晨曦在天边透出的一点红光止步冰冷的石英雕像。
莱恩斯在点着油灯的昏暗走廊里穿行,看到远处一扇半开不开,在寂静空间嘎吱作响的牢门时,心如石头坠向深海。
除了失踪的“犯人”。牢房几乎和他离去时毫无变化。
墙边的稻草堆里还一个码一个的放着满满当当的琉璃瓶子。另一边一只空瓶子被嫌弃地扔在地上。
墙壁多了几道血痕,外加两个钉孔。
他的顾问不仅没有靠着人造血补充体力,好像还被迫往外流了不少血。
银质锁链被齐根掰断,莱恩斯把一地的琉璃瓶子收起,去掉断裂的银环,把后面完好无损的部分接上,重新锁上牢门,匆匆离去。
太阳未升起,早市要开也还早。
血猎门外一片安静,风吹着灌木,稀稀拉拉的草叶摩擦声响在耳侧。
莱恩斯停下脚步,他捕捉到一丝虚弱又凄厉的叫声。
路边一处灌木藏匿着什么东西,草叶歪倒的方向显得格格不入。莱恩斯拔出枪,屏息凝神,在空气中捕捉到了属于血液的味道。
新鲜,滚烫。
莱恩斯拨开灌木,银枪上膛。
灌木后的确藏着一只茹毛饮血的怪物。
柔顺的金发铺在地上,垂在苍白的手上,也落在被血液染红的母兔皮毛上。兔血在寒风里顺着青筋暴露的手流下,滴落在地面,带来了滚烫的温度。
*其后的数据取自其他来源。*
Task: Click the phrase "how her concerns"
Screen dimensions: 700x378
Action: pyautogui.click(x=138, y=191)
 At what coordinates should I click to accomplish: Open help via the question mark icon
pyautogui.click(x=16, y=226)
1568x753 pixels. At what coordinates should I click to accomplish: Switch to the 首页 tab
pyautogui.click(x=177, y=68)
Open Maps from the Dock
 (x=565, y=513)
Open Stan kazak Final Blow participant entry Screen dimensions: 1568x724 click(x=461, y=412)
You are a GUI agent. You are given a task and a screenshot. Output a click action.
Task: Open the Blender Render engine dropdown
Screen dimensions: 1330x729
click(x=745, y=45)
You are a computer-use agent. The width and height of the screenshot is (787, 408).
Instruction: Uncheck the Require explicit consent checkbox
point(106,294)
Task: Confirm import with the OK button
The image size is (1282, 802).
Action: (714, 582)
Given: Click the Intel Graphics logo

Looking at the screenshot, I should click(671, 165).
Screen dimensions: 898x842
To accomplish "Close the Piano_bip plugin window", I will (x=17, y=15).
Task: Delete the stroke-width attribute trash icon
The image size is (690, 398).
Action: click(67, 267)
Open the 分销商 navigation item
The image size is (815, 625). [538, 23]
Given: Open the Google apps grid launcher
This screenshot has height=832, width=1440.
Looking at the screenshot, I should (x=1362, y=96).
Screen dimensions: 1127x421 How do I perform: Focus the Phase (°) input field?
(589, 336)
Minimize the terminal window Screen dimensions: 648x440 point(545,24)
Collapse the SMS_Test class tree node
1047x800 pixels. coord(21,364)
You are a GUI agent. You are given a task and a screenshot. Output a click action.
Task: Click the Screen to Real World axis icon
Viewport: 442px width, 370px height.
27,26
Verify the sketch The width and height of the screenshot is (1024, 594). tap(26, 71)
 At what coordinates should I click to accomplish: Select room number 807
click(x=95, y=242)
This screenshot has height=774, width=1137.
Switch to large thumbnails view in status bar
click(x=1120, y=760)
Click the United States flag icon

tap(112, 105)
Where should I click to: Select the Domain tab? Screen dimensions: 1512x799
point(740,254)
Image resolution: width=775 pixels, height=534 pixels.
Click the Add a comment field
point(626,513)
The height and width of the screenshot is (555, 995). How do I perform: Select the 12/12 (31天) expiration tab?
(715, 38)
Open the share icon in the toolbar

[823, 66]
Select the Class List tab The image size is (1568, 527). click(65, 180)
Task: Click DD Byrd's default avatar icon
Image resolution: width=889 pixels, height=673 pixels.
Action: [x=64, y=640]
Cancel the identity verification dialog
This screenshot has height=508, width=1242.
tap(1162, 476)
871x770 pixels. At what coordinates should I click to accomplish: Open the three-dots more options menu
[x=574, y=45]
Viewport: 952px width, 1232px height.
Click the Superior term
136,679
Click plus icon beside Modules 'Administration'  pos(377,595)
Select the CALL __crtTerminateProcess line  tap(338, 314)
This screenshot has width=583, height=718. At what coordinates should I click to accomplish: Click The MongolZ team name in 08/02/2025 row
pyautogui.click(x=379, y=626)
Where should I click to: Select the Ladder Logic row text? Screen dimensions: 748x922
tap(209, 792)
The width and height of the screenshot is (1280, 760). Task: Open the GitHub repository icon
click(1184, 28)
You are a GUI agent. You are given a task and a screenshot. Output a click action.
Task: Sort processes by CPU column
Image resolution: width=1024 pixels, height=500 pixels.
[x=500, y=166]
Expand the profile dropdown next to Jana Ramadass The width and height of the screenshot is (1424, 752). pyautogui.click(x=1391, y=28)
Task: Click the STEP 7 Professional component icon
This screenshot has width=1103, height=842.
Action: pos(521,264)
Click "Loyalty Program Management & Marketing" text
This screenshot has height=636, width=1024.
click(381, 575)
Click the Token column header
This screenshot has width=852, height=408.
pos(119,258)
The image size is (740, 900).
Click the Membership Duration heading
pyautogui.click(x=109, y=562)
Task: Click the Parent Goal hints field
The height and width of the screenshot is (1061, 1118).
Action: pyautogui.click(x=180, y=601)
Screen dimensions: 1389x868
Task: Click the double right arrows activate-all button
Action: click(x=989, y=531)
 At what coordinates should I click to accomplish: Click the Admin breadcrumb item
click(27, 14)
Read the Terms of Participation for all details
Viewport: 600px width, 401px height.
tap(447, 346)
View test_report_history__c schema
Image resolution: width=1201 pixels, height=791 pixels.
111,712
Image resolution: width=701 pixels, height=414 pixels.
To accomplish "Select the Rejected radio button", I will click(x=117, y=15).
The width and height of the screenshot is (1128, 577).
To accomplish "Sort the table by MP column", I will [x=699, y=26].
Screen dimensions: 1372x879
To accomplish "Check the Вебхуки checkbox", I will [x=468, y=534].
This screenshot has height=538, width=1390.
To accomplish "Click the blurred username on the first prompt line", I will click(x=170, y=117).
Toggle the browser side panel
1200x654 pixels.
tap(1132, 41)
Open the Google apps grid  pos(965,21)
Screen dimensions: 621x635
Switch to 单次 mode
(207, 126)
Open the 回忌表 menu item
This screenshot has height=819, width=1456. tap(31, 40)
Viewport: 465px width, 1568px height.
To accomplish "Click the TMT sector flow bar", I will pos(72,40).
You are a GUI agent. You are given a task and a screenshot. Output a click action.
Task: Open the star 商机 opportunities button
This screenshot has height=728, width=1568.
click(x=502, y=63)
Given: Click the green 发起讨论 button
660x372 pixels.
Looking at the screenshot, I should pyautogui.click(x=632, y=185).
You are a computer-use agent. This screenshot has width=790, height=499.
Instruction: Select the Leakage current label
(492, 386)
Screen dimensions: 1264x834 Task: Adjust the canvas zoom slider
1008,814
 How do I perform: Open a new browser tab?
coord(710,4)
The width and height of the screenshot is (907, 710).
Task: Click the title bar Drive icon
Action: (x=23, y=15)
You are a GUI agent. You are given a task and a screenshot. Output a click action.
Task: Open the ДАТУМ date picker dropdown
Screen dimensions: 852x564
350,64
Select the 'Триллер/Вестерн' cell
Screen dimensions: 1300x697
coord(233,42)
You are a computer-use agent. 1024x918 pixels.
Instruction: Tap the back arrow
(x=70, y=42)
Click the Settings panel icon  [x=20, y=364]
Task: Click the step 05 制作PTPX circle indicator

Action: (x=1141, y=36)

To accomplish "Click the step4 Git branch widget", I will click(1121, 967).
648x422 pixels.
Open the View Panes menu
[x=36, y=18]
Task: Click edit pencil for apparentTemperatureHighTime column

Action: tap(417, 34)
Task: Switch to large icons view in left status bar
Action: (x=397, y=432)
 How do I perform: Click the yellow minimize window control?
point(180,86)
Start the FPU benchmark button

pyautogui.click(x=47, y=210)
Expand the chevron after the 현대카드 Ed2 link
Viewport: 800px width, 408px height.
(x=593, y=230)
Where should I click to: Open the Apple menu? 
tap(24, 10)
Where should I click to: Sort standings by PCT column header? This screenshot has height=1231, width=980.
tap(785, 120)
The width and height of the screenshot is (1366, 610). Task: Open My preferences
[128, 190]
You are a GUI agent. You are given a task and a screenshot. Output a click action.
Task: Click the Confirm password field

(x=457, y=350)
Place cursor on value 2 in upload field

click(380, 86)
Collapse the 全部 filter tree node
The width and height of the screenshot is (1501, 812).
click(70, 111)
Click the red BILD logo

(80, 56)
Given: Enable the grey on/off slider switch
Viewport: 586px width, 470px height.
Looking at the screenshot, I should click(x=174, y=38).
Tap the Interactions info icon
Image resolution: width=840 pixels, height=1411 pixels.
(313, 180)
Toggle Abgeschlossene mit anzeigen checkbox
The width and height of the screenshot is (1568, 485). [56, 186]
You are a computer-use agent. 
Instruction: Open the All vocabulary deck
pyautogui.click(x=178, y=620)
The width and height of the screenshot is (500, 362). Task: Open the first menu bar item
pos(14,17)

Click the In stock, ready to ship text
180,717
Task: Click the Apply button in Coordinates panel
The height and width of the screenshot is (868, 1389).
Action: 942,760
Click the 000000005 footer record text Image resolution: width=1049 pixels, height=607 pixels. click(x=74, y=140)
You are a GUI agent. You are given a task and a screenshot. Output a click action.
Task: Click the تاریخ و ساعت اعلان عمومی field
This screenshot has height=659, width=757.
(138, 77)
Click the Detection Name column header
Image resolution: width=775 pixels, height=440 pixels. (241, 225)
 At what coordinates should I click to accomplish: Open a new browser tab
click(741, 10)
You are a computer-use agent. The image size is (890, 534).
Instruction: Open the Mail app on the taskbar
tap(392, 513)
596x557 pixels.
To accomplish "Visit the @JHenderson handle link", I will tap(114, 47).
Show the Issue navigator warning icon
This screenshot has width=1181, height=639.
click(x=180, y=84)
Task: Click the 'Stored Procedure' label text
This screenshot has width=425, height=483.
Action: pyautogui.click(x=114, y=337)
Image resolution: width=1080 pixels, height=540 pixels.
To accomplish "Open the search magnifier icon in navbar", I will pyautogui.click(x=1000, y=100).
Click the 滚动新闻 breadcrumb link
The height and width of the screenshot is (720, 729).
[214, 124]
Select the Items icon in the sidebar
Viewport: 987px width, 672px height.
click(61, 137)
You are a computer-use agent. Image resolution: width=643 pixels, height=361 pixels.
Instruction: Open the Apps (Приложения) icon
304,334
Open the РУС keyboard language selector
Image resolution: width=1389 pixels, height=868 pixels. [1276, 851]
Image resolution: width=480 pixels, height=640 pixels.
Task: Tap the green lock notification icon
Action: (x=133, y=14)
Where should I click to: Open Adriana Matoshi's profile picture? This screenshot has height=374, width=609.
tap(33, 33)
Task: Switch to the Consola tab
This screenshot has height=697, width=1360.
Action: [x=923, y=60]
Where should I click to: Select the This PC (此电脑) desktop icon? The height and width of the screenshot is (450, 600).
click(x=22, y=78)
莱恩斯听到獠牙在血管里翻动的声音,也隐约看到丝丝金发后上下滚动的喉结。
安德烈咽下喉中带着甘甜的血液,盯向胆敢打扰他进食的人类。
鲜血入腹,没能让他的面色看起来红润,反倒是将金发和红瞳衬得更有光泽。
手指间母兔脖颈的血洞汩汩留着血液,有力的后腿扒在他手腕。
安德烈从莱恩斯举起的银枪挪开眼神,埋下头舔舐他制造出的伤口。
血族的唾液是毒药,也是良药。除了空缺的白色绒毛无法迅速弥补,血洞在唾液的促进下很快愈合。
兔子团在安德烈手心,微弱的胸腔起伏显示它还有一口气。
属于活物的温暖和柔软磨蹭皮肤,搓疼了钉在掌心的银钉。安德烈看了兔子一会,把它藏在了可以保暖的树叶堆里,起身迎向猎人举起的银枪。
“要抓我回去?”
莱恩斯沉着脸,收起上膛的枪。轻而易举擒住安德烈的手腕,把这只作案的吸血鬼往血猎反方向拉。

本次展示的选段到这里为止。